If you asked me that types of birds I expected to see along Joe Overstreet Road in Osceola County on the first day of September, I would not have guessed Barn Swallows. Yet there were dozens and dozens and dozens of them.
I suppose I should not have been surprised. A lot of birders are saying that the migration season has started a little early, and that would mean it’s time for Barn Swallows to start heading south to Mexico and Central America. AllAboutBirds.org, notes they breed throughout the Northern Hemisphere and then spend winters in much of the Southern Hemisphere.
I had so much fun (and some frustration, too) learning to take pictures of the quick-darting Barn Swallows early in the summer when they arrived at Lake Apopka Wildlife Drive.
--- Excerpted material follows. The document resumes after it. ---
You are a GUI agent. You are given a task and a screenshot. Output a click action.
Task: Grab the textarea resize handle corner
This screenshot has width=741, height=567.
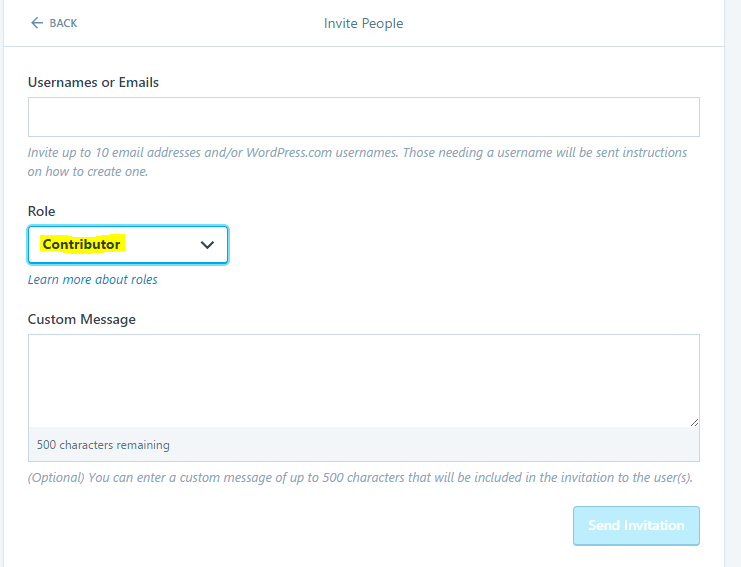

But on a cloudy Sunday morning, Joe Overstreet turned into Birding Easy Street for me. There were so many of the little birds sitting on barbed-wire fences or powerlines, there was no need to try to photograph them in flight. (And the light was too poor for that anyway.)
The great thing about seeing so many at once was being able to record how varied their appearance can be. AllAboutBirds.org notes that their “underparts vary from pale cinnamon or tawny to bright cinnamon.” I even saw some with white bellies, which be another version of the swallows.
If this is the last time seeing Barn Swallows until they migrate back here next summer, it was a really great goodbye.